• Énoncé de l'exercice: Comptez les lignes des données qui contiennent la chaîne « pixels », en tenant compte de la casse. Donnez seulement le nombre.

• Extraits de données:
——————————
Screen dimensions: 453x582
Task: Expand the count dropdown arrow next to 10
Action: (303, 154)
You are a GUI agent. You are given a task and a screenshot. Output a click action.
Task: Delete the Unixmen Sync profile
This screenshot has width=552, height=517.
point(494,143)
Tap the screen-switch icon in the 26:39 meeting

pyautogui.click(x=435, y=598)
——————————
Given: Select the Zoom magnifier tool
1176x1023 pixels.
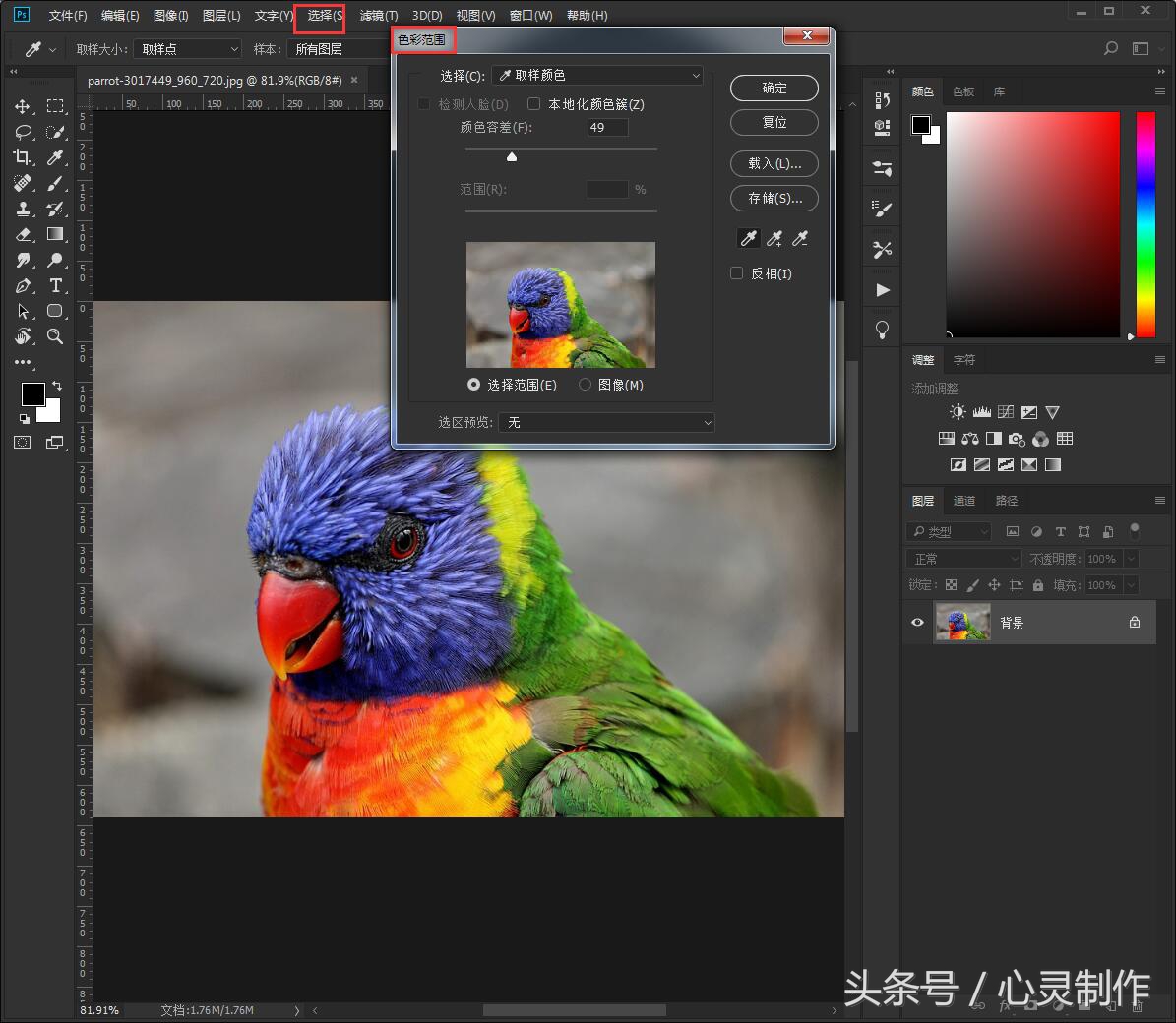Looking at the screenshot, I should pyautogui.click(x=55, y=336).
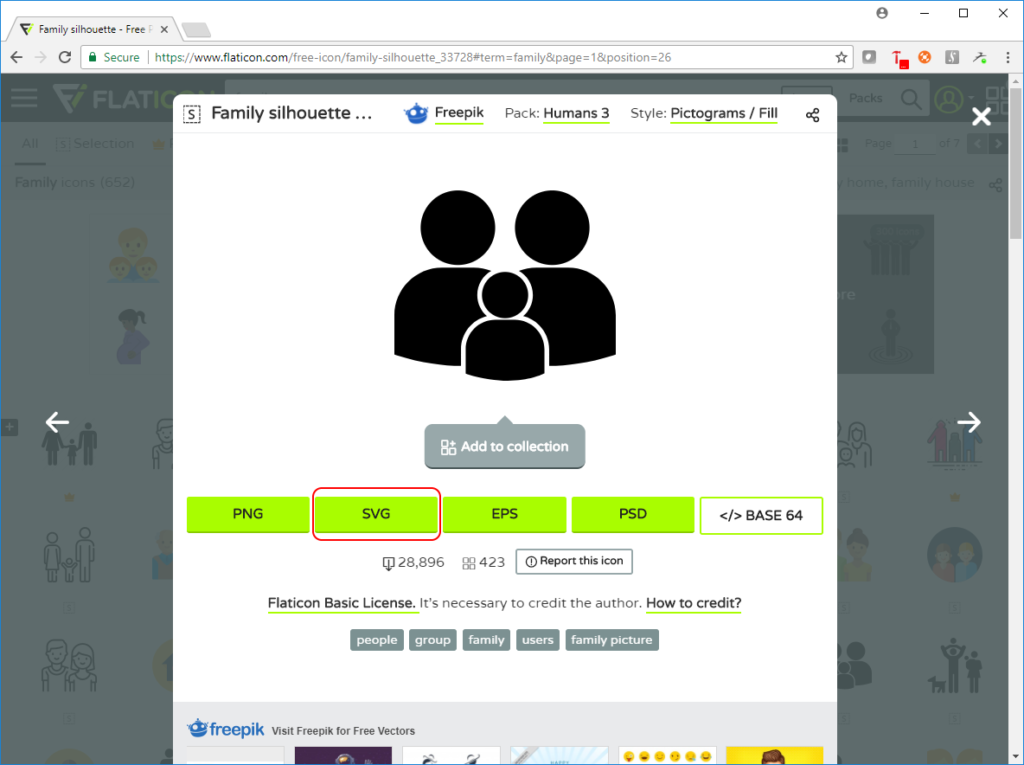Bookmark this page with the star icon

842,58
——————————
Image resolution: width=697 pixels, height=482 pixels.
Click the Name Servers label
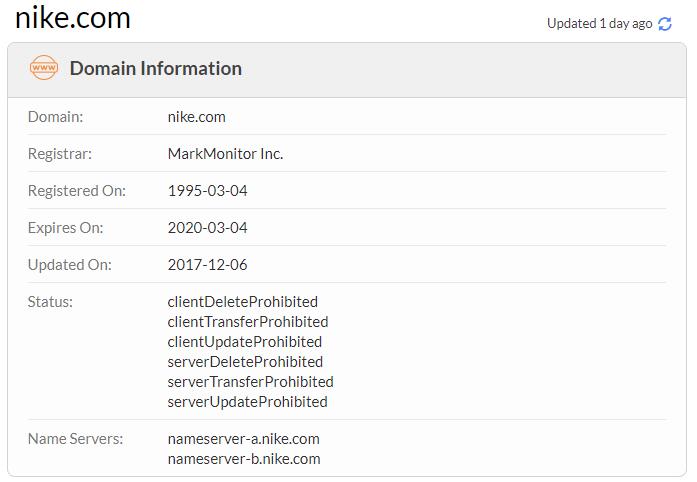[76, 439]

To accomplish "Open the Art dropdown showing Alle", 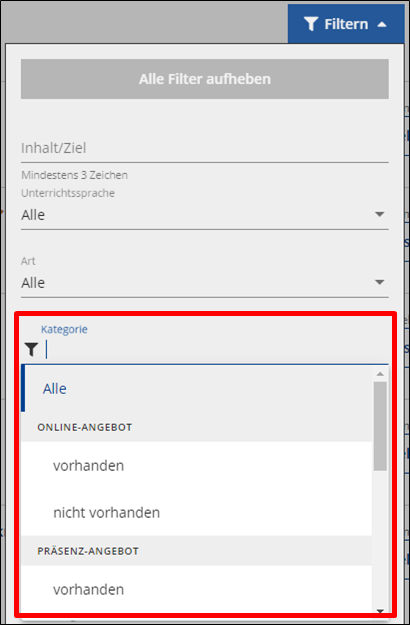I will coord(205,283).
——————————
• Réponse: 2